Problem requirements. Would you restate the entries below exactly, keeping every line?

Extracted information.
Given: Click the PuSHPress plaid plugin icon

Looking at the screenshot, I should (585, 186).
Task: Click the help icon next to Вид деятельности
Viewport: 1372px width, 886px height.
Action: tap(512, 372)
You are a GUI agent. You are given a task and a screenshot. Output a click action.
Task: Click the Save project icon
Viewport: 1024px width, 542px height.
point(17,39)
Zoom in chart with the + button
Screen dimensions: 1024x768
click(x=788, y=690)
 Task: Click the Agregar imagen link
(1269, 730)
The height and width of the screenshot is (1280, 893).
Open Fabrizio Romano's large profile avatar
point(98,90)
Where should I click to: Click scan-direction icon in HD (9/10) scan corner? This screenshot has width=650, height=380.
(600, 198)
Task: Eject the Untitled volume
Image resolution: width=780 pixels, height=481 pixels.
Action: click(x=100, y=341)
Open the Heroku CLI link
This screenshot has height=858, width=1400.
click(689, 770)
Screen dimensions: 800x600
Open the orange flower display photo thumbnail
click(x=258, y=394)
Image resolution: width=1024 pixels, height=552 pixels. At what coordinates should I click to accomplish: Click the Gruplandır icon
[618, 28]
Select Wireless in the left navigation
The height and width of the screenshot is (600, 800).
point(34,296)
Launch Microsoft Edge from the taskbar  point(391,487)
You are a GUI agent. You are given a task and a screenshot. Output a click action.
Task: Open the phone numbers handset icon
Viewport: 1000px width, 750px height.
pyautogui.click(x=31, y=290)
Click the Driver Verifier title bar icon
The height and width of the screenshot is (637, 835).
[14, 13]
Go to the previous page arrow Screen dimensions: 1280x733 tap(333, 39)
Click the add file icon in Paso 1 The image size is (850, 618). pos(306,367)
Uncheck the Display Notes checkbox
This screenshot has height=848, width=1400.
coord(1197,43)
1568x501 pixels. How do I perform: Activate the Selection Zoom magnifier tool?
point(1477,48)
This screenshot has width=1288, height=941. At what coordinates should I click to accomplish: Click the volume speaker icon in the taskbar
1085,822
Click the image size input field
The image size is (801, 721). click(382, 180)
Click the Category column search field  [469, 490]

Reply to the exercise.
Given: Click the PuSHPress plaid plugin icon

Looking at the screenshot, I should (585, 186).
Task: Click the help icon next to Вид деятельности
Viewport: 1372px width, 886px height.
Action: tap(512, 372)
You are a GUI agent. You are given a task and a screenshot. Output a click action.
Task: Click the Save project icon
Viewport: 1024px width, 542px height.
point(17,39)
Zoom in chart with the + button
Screen dimensions: 1024x768
click(x=788, y=690)
 Task: Click the Agregar imagen link
(1269, 730)
The height and width of the screenshot is (1280, 893).
Open Fabrizio Romano's large profile avatar
point(98,90)
Where should I click to: Click scan-direction icon in HD (9/10) scan corner? This screenshot has width=650, height=380.
(600, 198)
Task: Eject the Untitled volume
Image resolution: width=780 pixels, height=481 pixels.
Action: click(x=100, y=341)
Open the Heroku CLI link
This screenshot has height=858, width=1400.
click(689, 770)
Screen dimensions: 800x600
Open the orange flower display photo thumbnail
click(x=258, y=394)
Image resolution: width=1024 pixels, height=552 pixels. At what coordinates should I click to accomplish: Click the Gruplandır icon
[618, 28]
Select Wireless in the left navigation
The height and width of the screenshot is (600, 800).
point(34,296)
Launch Microsoft Edge from the taskbar  point(391,487)
You are a GUI agent. You are given a task and a screenshot. Output a click action.
Task: Open the phone numbers handset icon
Viewport: 1000px width, 750px height.
pyautogui.click(x=31, y=290)
Click the Driver Verifier title bar icon
The height and width of the screenshot is (637, 835).
[14, 13]
Go to the previous page arrow Screen dimensions: 1280x733 tap(333, 39)
Click the add file icon in Paso 1 The image size is (850, 618). pos(306,367)
Uncheck the Display Notes checkbox
This screenshot has height=848, width=1400.
coord(1197,43)
1568x501 pixels. How do I perform: Activate the Selection Zoom magnifier tool?
point(1477,48)
This screenshot has width=1288, height=941. At what coordinates should I click to accomplish: Click the volume speaker icon in the taskbar
1085,822
Click the image size input field
The image size is (801, 721). click(382, 180)
Click the Category column search field  [469, 490]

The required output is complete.